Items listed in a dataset
*** Block opens ***

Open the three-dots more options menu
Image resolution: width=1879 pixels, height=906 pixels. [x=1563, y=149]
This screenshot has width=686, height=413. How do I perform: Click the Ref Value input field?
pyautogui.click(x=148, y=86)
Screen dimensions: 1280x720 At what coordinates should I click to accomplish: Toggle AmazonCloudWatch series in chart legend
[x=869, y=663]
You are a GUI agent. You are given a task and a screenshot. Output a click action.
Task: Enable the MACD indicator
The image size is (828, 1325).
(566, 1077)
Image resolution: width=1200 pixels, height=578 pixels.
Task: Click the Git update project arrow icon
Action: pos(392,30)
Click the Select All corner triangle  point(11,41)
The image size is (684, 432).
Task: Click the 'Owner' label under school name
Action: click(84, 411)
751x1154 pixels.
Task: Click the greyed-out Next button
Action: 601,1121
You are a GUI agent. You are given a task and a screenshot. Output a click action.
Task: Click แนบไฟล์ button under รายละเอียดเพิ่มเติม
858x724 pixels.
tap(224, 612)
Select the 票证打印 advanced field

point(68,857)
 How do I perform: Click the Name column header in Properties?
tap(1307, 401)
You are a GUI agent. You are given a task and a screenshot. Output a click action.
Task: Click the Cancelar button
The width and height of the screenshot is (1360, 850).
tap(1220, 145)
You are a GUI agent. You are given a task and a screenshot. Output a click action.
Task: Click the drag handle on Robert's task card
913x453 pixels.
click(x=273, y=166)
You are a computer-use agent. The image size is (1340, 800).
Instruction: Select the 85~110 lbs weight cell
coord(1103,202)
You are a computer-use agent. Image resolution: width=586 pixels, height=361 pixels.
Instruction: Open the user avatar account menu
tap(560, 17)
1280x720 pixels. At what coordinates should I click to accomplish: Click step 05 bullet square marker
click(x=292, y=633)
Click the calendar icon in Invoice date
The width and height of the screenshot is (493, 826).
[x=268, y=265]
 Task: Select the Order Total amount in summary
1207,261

*** Block closes ***

Task requirements:
Count how many lines above carry the word "computer". Only the number is required.

Exercise solution:
2